Pada waktu Bung Karno mengumandangkan kemerdekaan Indonesia, Soeharto masih di Brebeg, sedang melatih para prajurit. Pada tanggal 18 Agustus 1945, begitu Soeharto selesai melatih prajurit-prajurit PETA (Tentara Sukarela Pembela Tanah Air), kemudian diperintahkan bubar.

“Kami disuruh menyerahkan kembali senjata-senjata kami, mobil pun dirampas oleh Jepang, tanpa kami mengetahui apa yang telah terjadi di Jakarta, saya pergi dari Brebeg ke Madiun, lalu ke Yogyakarta,” ujar Soeharto.

Awalnya Soeharto tidak tahu apa-apa tentang diproklamasikannya kemerdekaan Indonesia. Setelah tiba di Yogyakarta, barulah Soeharto tahu samar- samar, dan kemudian menjadi lebih jelas lagi. Soeharto paham akan hal itu dari teman-teman dan dari orang-orang di jalan serta di rumah.

“Mendengar berita seperti itu saya pikir, wah, ini artinya panggilan, perasaan dan perhitungan saya sewaktu berada di asrama-asrama PETA itu terbukti benar.
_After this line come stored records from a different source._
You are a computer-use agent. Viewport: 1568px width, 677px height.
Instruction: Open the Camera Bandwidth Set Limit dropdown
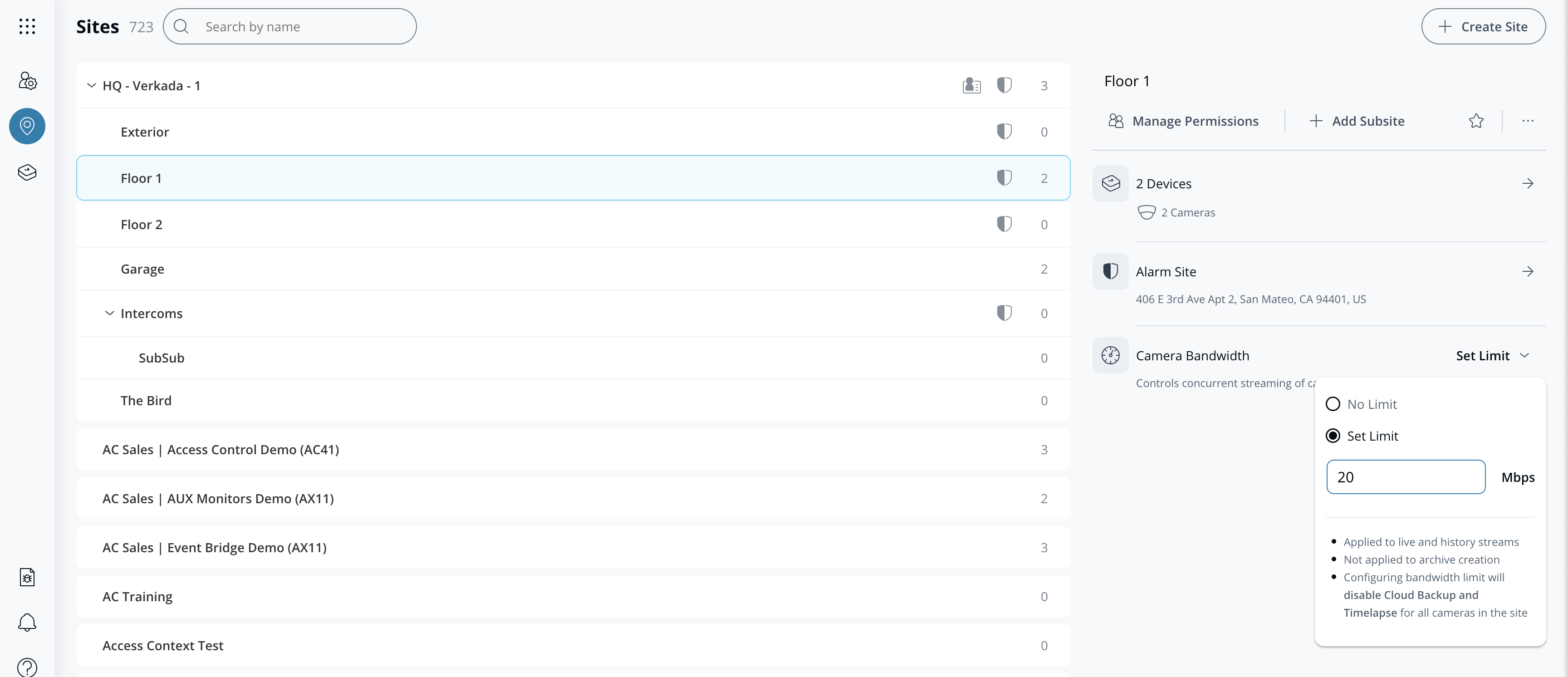click(x=1492, y=356)
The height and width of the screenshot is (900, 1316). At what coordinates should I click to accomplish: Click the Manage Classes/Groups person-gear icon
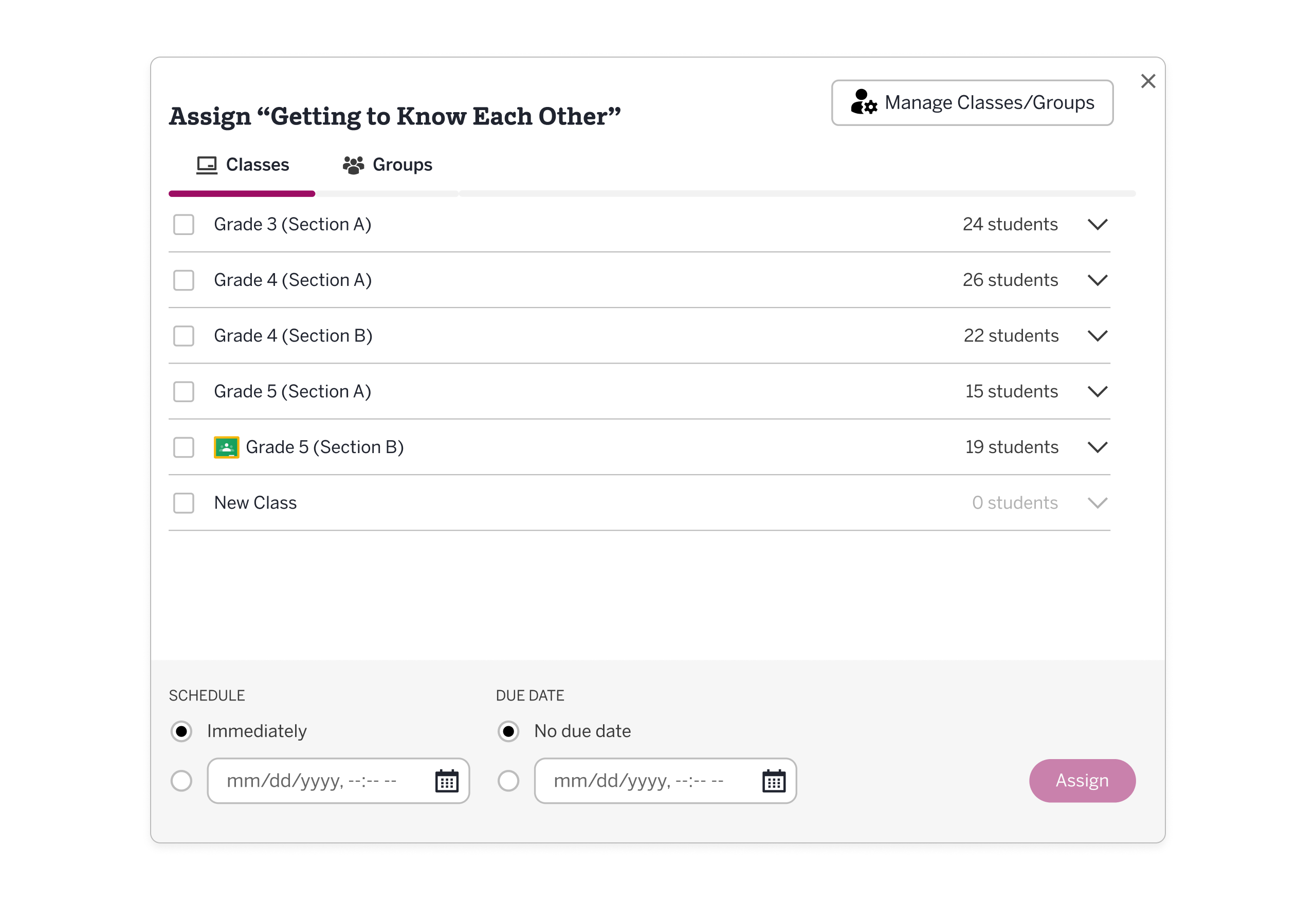[863, 102]
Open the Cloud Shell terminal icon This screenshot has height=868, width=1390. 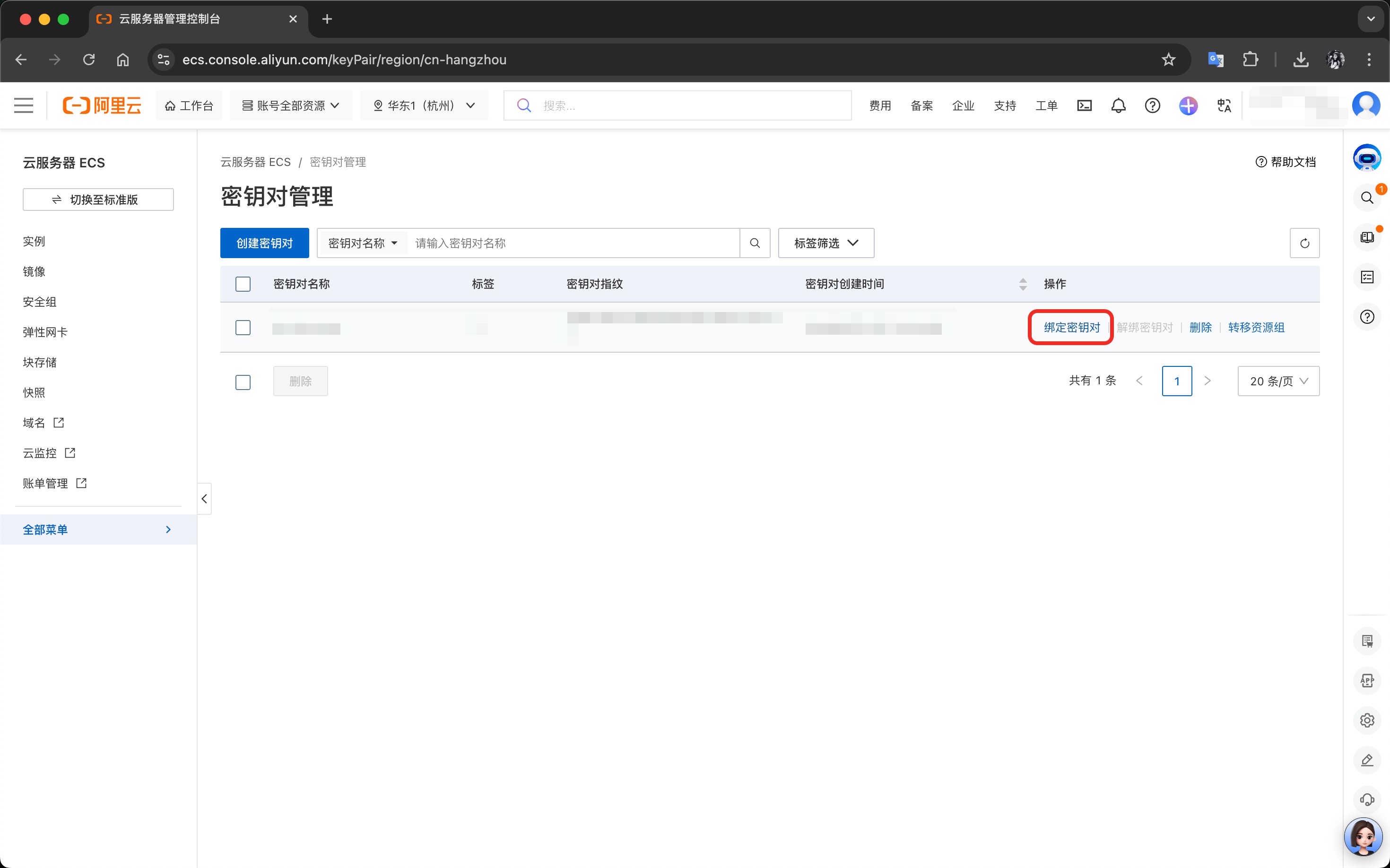(1084, 105)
Saya sudah merasakan bahwa bangsa Indonesia sungguh-sungguh menginginkan kemerdekaan, dan sekarang kemerdekaan itu sudah diproklamasikan, itu berarti panggilan bagi kita untuk membelanya,” kata Soeharto.

Soeharto membaca surat kabar Matahari yang terbit di Yogyakarta tanggal 19 Agustus 1945, surat kabar itu memberitakan kabar besar mengenai proklamasi dan Undang-Undang Dasar (UUD) serta terpilihnya Bung Karno dan Bung Hatta sebagai presiden dan wakil presiden negara Indonesia yang baru lahir.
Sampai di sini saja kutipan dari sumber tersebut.